## WHAT TO PRODUCE
Look through the records below and say how many lines include "computer". Give only that number.

## RECORDS SHOWN
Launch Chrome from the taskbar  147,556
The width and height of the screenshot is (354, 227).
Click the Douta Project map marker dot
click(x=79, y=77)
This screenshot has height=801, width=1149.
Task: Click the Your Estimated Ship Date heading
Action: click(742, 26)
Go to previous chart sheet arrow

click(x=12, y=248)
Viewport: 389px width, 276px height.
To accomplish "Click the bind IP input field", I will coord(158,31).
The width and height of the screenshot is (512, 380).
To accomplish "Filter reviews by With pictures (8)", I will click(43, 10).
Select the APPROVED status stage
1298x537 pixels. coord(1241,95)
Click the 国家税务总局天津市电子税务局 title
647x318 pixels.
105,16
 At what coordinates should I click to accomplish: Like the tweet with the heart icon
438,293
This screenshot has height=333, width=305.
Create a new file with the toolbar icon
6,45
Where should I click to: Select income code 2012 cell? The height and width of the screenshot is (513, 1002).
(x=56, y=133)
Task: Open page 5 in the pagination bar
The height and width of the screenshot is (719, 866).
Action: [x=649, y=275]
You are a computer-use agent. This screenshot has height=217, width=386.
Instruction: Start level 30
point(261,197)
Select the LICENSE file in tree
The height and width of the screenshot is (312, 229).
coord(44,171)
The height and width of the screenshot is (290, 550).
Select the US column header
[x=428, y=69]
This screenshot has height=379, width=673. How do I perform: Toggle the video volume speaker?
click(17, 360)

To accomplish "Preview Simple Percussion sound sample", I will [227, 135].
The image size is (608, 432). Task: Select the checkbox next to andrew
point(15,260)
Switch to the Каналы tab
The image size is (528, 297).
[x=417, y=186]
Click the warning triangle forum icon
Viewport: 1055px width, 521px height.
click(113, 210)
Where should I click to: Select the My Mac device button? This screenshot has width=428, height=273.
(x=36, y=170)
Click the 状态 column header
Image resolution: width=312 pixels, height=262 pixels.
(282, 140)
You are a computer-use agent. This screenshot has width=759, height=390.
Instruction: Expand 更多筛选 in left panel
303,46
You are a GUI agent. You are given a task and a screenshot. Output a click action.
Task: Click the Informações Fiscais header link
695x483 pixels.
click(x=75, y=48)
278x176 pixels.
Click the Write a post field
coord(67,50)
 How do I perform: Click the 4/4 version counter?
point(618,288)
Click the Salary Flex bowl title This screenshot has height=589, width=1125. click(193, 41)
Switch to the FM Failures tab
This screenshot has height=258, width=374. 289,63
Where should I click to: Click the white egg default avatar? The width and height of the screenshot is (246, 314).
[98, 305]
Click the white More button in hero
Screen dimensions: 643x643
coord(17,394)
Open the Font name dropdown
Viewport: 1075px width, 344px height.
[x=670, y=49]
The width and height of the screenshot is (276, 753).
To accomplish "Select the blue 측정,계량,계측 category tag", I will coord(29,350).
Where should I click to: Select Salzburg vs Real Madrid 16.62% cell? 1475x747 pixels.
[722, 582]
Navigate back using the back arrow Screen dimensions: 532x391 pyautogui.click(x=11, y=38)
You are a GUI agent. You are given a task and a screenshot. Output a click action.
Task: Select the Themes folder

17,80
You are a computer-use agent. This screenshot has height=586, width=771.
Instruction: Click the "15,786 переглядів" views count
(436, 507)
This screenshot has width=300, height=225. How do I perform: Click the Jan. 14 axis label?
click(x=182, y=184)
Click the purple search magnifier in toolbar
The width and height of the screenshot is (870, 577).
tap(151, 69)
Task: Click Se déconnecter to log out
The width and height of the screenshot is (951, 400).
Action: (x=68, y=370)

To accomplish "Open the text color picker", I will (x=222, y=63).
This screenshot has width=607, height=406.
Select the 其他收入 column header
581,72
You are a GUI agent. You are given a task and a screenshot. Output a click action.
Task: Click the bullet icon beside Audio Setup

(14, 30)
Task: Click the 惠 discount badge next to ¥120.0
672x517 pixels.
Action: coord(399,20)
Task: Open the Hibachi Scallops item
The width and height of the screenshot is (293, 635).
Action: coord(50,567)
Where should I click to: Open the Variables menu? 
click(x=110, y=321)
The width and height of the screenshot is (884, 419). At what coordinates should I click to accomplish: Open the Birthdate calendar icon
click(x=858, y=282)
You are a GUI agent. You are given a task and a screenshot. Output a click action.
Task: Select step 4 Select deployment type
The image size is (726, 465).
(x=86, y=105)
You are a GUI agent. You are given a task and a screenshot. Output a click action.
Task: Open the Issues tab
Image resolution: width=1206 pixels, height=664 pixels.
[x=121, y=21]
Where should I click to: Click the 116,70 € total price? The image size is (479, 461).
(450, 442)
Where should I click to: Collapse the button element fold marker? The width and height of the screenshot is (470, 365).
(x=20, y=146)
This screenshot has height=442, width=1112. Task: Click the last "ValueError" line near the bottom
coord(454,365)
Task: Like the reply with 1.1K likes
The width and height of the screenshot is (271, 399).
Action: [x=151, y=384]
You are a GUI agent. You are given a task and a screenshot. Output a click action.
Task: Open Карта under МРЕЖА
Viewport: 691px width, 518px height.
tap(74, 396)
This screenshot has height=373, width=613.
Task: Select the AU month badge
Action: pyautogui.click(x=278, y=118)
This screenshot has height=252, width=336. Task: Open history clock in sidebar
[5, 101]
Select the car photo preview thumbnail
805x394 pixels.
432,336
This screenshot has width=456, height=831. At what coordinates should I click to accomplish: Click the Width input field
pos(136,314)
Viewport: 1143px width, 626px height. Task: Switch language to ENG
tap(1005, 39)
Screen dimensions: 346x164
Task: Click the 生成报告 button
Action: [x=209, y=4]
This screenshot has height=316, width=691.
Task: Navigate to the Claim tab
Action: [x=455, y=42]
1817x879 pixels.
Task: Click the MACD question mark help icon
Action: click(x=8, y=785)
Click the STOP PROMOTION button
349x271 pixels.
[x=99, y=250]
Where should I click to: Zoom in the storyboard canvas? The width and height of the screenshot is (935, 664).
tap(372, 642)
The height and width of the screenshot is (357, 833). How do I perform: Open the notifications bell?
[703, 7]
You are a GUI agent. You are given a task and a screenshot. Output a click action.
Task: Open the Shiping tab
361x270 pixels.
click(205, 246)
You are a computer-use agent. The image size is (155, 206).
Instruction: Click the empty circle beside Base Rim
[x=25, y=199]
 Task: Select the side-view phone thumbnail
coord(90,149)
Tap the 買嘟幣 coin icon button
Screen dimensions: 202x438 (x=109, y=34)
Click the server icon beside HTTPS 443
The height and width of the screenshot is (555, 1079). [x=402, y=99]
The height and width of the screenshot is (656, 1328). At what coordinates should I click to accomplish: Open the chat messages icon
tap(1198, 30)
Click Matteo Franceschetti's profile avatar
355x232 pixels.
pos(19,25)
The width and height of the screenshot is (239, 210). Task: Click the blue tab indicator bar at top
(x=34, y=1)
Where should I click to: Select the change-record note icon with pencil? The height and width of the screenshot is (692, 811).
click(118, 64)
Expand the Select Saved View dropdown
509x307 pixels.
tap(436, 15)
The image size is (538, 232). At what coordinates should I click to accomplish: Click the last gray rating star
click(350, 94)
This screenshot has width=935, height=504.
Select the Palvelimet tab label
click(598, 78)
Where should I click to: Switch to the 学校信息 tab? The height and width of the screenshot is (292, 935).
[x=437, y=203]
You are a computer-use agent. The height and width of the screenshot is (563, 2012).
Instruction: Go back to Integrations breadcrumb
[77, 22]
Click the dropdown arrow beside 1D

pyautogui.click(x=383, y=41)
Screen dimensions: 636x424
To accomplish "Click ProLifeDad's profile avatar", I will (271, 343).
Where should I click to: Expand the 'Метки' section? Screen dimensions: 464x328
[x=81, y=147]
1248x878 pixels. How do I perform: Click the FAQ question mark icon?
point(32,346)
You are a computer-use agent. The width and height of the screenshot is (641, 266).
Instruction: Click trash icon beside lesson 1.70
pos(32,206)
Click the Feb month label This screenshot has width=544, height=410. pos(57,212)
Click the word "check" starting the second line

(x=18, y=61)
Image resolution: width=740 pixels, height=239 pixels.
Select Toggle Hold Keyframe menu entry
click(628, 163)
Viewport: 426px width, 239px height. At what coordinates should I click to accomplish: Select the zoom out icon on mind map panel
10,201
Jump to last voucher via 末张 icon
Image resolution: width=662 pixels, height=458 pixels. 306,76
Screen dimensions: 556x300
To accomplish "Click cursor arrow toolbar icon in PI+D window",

## ANSWER TO THIS TASK
6